Baby Driver

By Angie Raphael

3.5 stars

Striking a surprisingly successful balance between 1940s film noir and modern self-awareness, Baby Driver is like an extended music video but with more story depth and a stream of pop culture references. Baby (Ansel Elgort) wears ear buds and listens to music constantly to drown out the tinnitus he suffers as a result of a car accident he was in as a child. He also mixes his own music using snippets of recorded conversations. Baby is working off a debt to crime boss Doc (Kevin Spacey), who never uses the same team twice for a heist except for Baby, who is his exceptional getaway driver. But when Baby meets waitress Debora (Lily James), he has more reason than ever to live a straight life. 

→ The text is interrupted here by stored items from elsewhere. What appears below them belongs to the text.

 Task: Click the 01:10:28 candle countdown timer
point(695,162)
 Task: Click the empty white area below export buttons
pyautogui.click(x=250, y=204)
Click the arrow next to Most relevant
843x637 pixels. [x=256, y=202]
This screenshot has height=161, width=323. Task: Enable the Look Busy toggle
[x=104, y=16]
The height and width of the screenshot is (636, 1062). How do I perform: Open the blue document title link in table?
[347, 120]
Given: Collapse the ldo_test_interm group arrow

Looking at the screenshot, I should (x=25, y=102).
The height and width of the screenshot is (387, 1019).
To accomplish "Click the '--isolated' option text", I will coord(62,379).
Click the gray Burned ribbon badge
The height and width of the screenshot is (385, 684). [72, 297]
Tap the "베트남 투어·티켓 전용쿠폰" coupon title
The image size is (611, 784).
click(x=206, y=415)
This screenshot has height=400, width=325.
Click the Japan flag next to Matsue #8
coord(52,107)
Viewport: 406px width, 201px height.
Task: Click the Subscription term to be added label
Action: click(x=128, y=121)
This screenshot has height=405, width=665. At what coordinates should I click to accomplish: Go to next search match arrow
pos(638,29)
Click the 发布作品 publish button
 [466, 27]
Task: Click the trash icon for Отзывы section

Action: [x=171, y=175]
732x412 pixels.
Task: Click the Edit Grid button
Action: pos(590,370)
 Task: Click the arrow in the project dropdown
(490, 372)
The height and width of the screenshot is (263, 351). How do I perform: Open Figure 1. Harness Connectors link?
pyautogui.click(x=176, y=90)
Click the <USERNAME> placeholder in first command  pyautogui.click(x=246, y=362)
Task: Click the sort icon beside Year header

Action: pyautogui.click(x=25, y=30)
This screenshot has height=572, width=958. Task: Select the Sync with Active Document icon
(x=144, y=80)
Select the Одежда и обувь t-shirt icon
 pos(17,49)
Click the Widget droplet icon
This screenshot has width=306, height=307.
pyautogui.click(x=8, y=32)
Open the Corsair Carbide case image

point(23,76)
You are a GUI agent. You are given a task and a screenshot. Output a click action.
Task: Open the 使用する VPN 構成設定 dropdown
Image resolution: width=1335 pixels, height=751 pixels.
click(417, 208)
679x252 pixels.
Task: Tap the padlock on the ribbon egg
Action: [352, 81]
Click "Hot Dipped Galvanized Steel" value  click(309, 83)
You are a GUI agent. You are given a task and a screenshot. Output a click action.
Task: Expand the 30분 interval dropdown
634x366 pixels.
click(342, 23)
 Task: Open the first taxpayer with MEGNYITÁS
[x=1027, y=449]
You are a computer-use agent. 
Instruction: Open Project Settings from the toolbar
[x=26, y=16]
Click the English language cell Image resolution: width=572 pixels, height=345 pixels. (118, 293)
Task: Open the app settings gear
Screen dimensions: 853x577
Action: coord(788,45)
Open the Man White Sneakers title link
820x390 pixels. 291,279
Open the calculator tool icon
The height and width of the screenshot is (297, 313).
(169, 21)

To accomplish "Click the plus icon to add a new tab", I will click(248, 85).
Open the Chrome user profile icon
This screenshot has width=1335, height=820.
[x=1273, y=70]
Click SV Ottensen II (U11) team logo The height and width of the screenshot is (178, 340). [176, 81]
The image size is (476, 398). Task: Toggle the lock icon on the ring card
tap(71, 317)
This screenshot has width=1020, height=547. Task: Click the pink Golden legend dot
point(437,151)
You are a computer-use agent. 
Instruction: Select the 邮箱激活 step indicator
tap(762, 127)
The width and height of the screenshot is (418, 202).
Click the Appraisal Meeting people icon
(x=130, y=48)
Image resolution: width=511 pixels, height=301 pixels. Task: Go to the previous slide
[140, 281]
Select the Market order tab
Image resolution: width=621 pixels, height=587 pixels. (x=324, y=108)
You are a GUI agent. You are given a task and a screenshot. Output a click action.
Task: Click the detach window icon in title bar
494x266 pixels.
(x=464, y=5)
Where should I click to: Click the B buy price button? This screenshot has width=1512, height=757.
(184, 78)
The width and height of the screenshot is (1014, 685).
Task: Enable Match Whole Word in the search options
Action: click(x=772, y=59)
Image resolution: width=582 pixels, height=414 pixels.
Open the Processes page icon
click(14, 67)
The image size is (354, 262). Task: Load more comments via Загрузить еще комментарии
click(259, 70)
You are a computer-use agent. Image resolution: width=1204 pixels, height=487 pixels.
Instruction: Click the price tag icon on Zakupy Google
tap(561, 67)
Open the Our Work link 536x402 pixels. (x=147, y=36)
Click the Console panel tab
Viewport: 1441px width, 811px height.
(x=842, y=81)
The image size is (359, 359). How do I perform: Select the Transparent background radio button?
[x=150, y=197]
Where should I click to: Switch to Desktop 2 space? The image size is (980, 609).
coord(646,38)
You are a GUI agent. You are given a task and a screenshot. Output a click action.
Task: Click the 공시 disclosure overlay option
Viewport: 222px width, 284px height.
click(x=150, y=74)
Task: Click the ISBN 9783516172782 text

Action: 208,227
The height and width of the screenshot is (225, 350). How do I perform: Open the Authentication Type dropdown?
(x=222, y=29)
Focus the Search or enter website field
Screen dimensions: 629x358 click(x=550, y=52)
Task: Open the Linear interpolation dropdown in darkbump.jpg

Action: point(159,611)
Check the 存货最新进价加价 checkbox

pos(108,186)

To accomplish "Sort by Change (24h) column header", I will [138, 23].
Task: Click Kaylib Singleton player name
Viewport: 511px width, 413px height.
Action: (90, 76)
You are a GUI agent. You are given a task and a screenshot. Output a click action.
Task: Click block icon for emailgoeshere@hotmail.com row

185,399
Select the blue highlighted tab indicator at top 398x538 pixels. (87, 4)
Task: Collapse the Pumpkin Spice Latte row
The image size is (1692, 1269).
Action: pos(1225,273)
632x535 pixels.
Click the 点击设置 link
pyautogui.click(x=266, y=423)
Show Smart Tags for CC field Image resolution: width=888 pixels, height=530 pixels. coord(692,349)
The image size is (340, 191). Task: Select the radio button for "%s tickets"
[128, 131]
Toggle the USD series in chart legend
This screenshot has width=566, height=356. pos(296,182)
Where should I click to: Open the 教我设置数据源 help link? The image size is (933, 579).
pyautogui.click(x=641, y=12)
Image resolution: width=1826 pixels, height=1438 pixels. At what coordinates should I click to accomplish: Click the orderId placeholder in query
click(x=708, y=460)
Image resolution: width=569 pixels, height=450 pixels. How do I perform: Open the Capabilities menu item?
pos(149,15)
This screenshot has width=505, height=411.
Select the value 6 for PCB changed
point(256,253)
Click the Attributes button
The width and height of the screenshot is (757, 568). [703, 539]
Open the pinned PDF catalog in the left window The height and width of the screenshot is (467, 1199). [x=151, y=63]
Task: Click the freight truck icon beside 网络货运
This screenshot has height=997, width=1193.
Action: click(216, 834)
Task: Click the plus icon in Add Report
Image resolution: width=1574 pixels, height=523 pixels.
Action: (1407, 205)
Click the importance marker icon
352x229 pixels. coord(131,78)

Writer/director Edgar Wright has a song playing in the background of almost every scene and the action revolves around the beat of the music, rather than the other way around. He also cleverly uses foreshadowing and symbolism throughout. Baby Driver is stylistically brilliant and the story is compelling. Unfortunately, much of the final act is disappointingly over-the-top, although the conclusion brings the story back on track. Elgort is charming and sympathetic in the lead role, while Oscar winners Spacey and Jamie Foxx, who plays the villainous Bats, are both strong but not distracting from their younger counterpart's performance. Jon Bernthal (Griff), Eiza Gonzalez (Darling) and Jon Hamm (Buddy) are also great additions as other bad guys working for Doc, while CJ Jones gives a bittersweet performance as Baby's only family member. Baby Driver is obviously a passion project for Wright and it is creatively unique.